::: SUPPLIED TEXT :::

Express the equation `4x-5y+20=0` in the form so that:
(i) x is dependent variable and y is the independent variable.
(ii) y is dependent variable and x is independent variable.

To solve the equation \(4x - 5y + 20 = 0\) in the required forms, we will follow these steps: ### Step 1: Expressing x as a dependent variable and y as an independent variable 1. Start with the original equation: \[ 4x - 5y + 20 = 0 \] 2. Rearrange the equation to isolate \(x\): \[ 4x = 5y - 20 \] 3. Divide by 4 to solve for \(x\): \[ x = \frac{5y - 20}{4} \] 4. Simplify the equation: \[ x = \frac{5}{4}y - 5 \] Now, we have expressed \(x\) as a dependent variable in terms of \(y\): \[ x = \frac{5}{4}y - 5 \] ### Step 2: Expressing y as a dependent variable and x as an independent variable 1. Start again with the original equation: \[ 4x - 5y + 20 = 0 \] 2. Rearrange the equation to isolate \(y\): \[ -5y = -4x - 20 \] 3. Multiply through by -1: \[ 5y = 4x + 20 \] 4. Divide by 5 to solve for \(y\): \[ y = \frac{4x + 20}{5} \] 5. Simplify the equation: \[ y = \frac{4}{5}x + 4 \] Now, we have expressed \(y\) as a dependent variable in terms of \(x\): \[ y = \frac{4}{5}x + 4 \] ### Final Results: - For \(x\) as a dependent variable and \(y\) as an independent variable: \[ x = \frac{5}{4}y - 5 \] - For \(y\) as a dependent variable and \(x\) as an independent variable: \[ y = \frac{4}{5}x + 4 \]

::: GIVEN MATERIAL :::

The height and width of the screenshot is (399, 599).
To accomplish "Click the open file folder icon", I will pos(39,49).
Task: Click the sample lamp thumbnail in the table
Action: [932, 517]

:::

* SET PROBLEM *
In the worked solution of the linear equation above, write out word for word the passage that opens with the words containing "Express the equation" and closes with "is independent variable.".

* ANSWER TO THIS EXERCISE *
Express the equation `4x-5y+20=0` in the form so that:
(i) x is dependent variable and y is the independent variable.
(ii) y is dependent variable and x is independent variable.